Element and text position data:
··········
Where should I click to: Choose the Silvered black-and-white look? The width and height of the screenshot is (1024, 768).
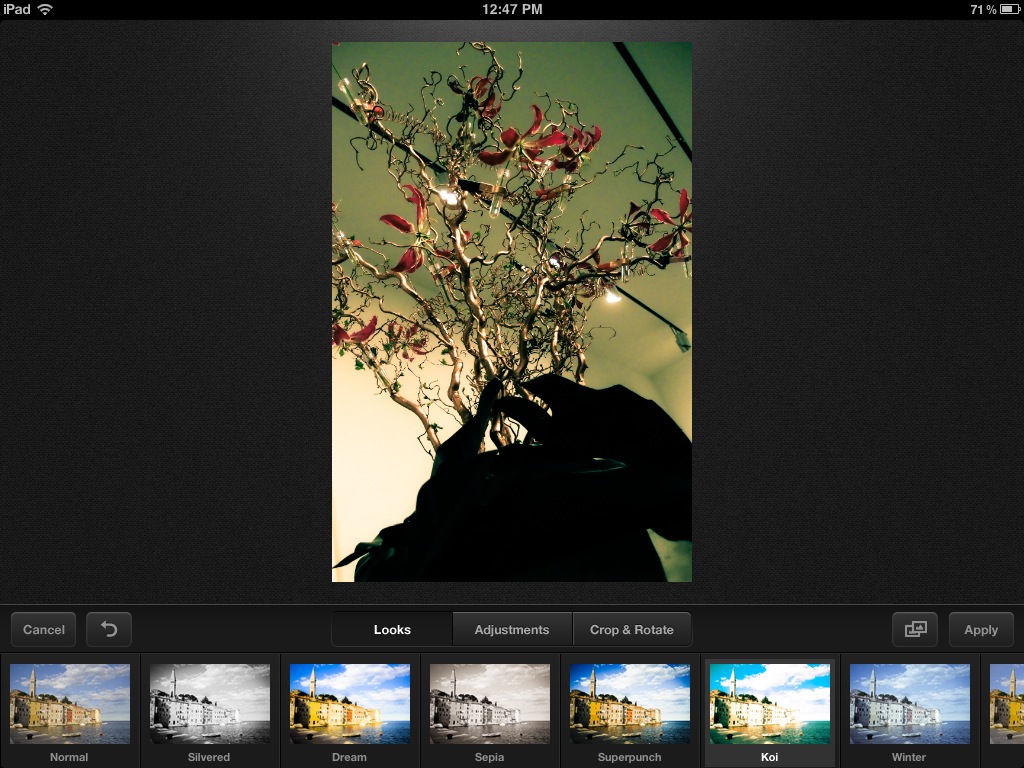click(x=209, y=704)
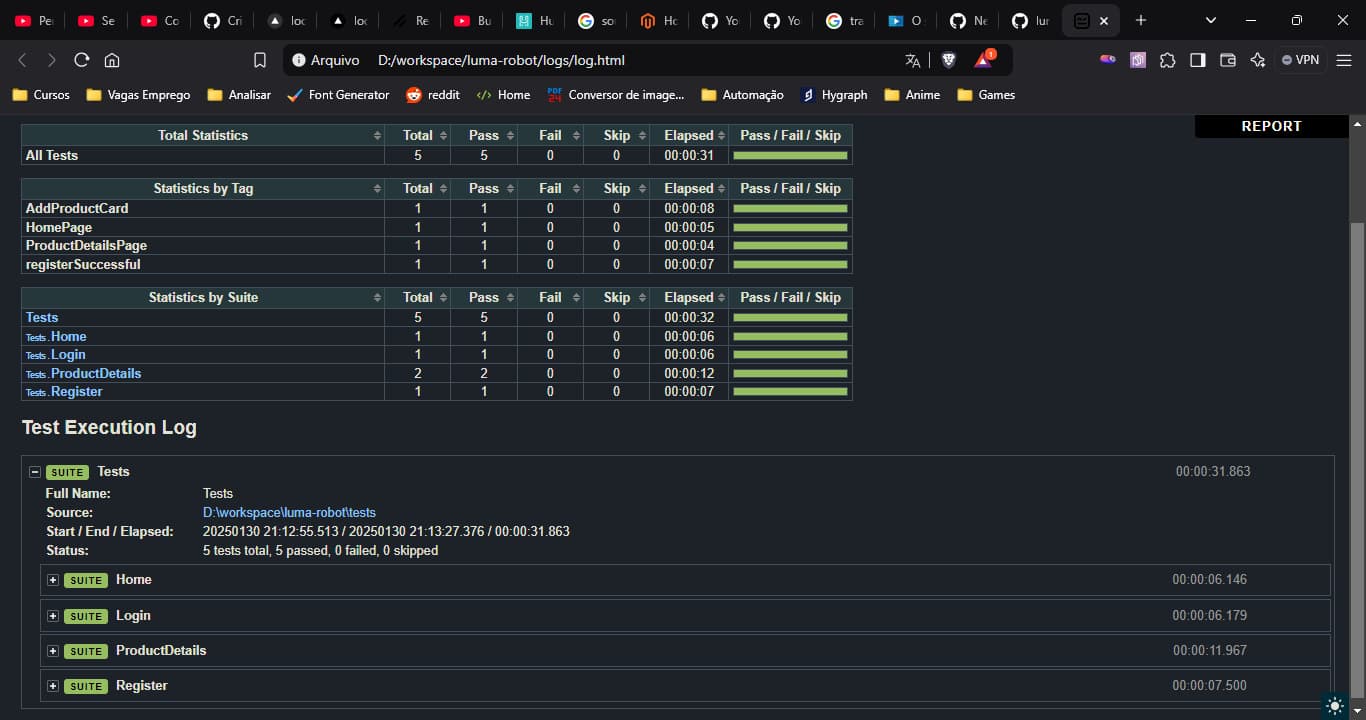The height and width of the screenshot is (720, 1366).
Task: Open the Automação bookmarks folder
Action: point(742,95)
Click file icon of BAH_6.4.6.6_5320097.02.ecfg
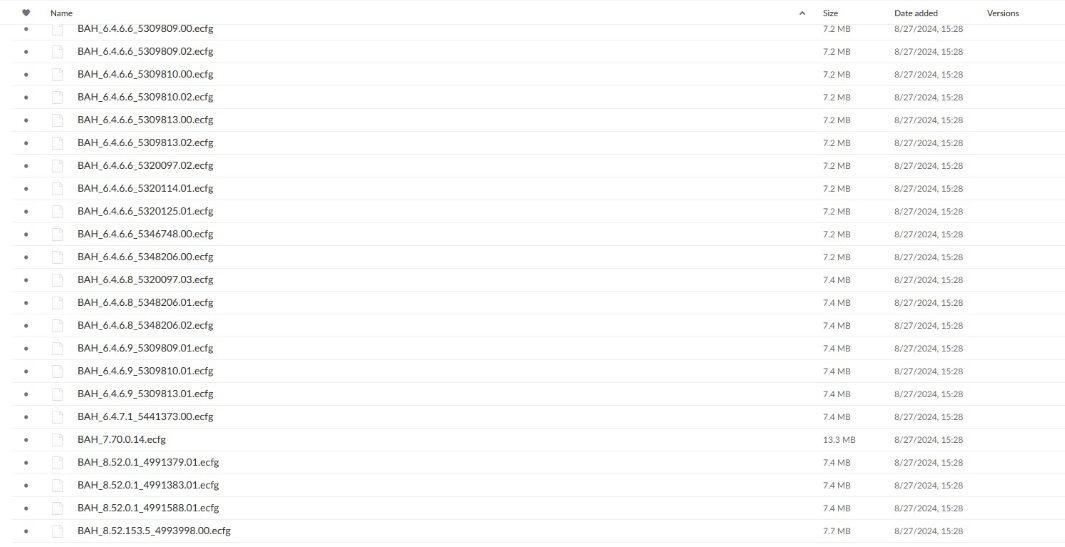This screenshot has width=1065, height=547. (58, 166)
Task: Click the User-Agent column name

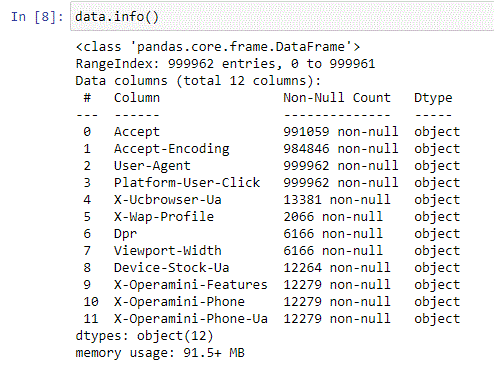Action: (x=152, y=166)
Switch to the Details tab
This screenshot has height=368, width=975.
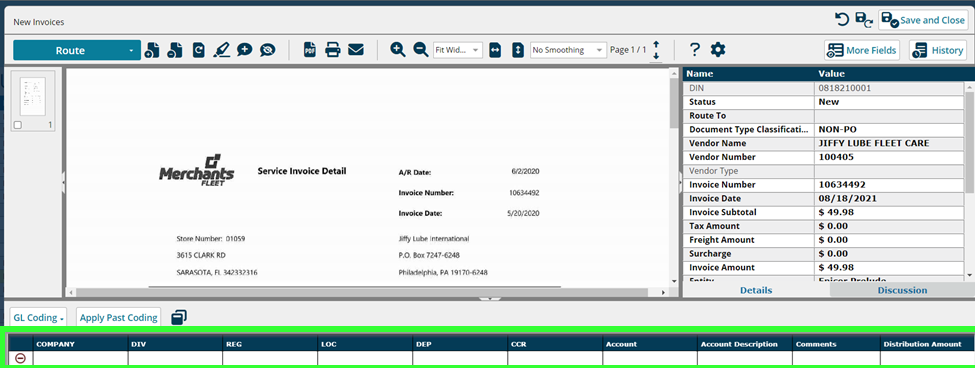point(756,290)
··········
§ Direction:
Please repeat the records above line for line, leaving out the pictures.

§ Written solution:
Where should I click to: Choose the Silvered black-and-white look? The width and height of the screenshot is (1024, 768).
click(x=209, y=704)
The height and width of the screenshot is (720, 1366).
Task: Open the Automação bookmarks folder
Action: point(742,95)
Click file icon of BAH_6.4.6.6_5320097.02.ecfg
This screenshot has width=1065, height=547. (58, 166)
Task: Click the User-Agent column name

Action: (x=152, y=166)
Switch to the Details tab
This screenshot has height=368, width=975.
point(756,290)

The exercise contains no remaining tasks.